Consignes de travail:
a: Répondez à ces questions sur l'extrait consacré aux commissions frontalières arménienne et azerbaïdjanaise :
(i) À quelle date la première réunion des deux commissions a-t-elle eu lieu ?
(ii) Dans quelle ville les négociations du 22 mai se sont-elles tenues ?
(iii) Dans quelle ville les Premiers ministres russe et azerbaïdjanais se sont-ils entretenus ?
b: Écrivez la suite de l'extrait consacré aux commissions frontalières arménienne et azerbaïdjanaise, après sa dernière phrase.

Extrait choisi:

La réunion conjointe des deux
commissions nationales sur la délimitation et la sécurité des frontières, sera
la deuxième réunion de ce format. La première réunion a eu lieu le 24 mai à la
frontière entre les deux pays - immédiatement après que les dirigeants arménien
et azerbaidjanais aient signé des décrets sur la création des commissions
nationales après des négociations à Bruxelles le 22 mai avec la médiation du
président du Conseil européen.
Avant la réunion du 30 août, les
Premiers ministres russe et azerbaïdjanais Mikhail Mishustin et Ali Asadov ont
discuté la semaine dernière en marge de la réunion des chefs de gouvernement de
l'Union économique eurasienne à Cholpon-Ata de la mise en œuvre de la
déclaration trilatérale du 9 novembre 2020 par les dirigeants de la Russie, de
l'Azerbaïdjan et de l'Arménie, qui a mis fin à la deuxième guerre du Karabakh.

Extrait des données:
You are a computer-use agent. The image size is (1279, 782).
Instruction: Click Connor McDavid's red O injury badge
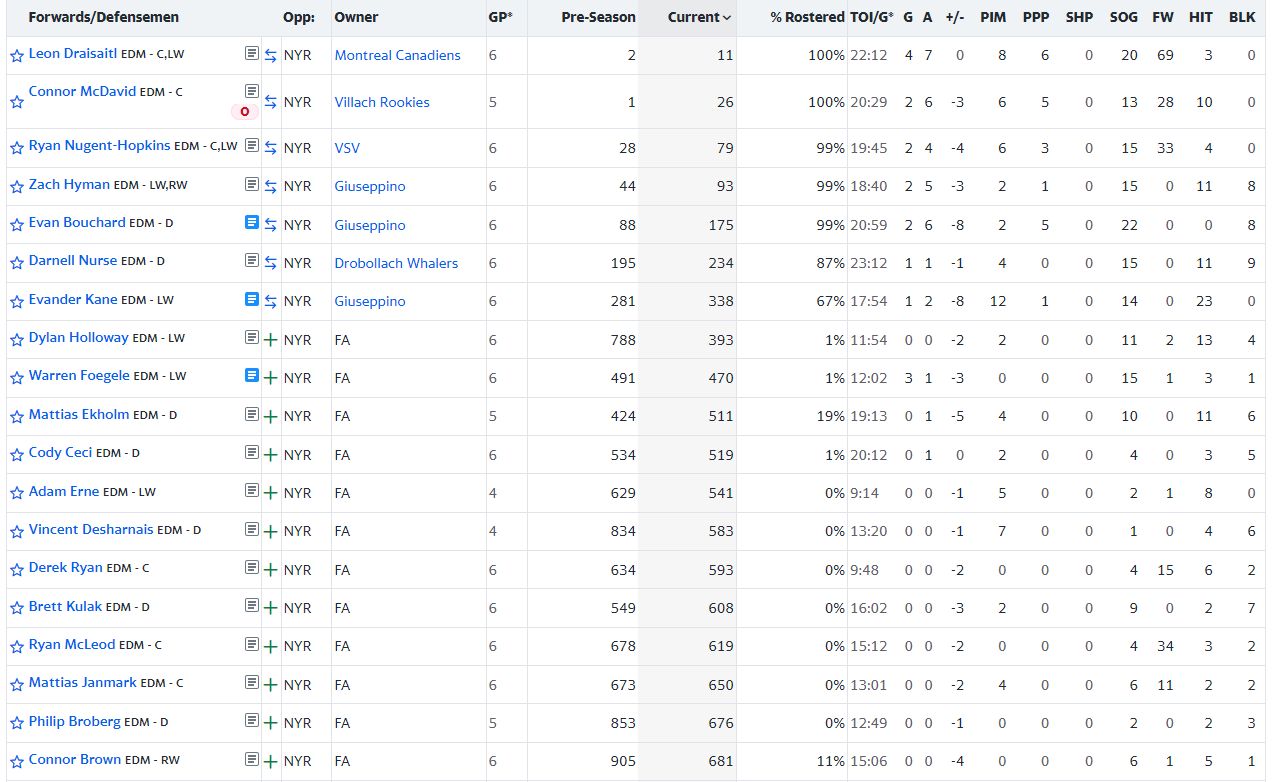point(245,111)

Réponses attendues:
a:
(i) Le 24 mai.
(ii) À Bruxelles.
(iii) À Cholpon-Ata.

b:
Au cours de la réunion, Ali Asadov a souligné l'importance de résoudre les
problèmes actuels au sein du groupe de travail trilatéral dirigé par les
vice-premiers ministres. "Il y a un travail
sérieux en cours là-bas. Nous espérons qu'il continuera jusqu'à la fin", a déclaré Ali Asadov. "Il
est très important de garantir toutes les décisions qui ont été prises
concernant la commission tripartite afin de réduire la tension dans la
région", a formulé de son côté le Premier
ministre russe conformément à la position de Moscou.
Cependant, malgré les travaux sur la
mise en œuvre des accords trilatéraux conclus plus tôt, Moscou, Bakou et Erevan
ressentent un besoin croissant de poursuivre les négociations sur une autre
plate-forme européenne - avec la médiation du président du Conseil européen.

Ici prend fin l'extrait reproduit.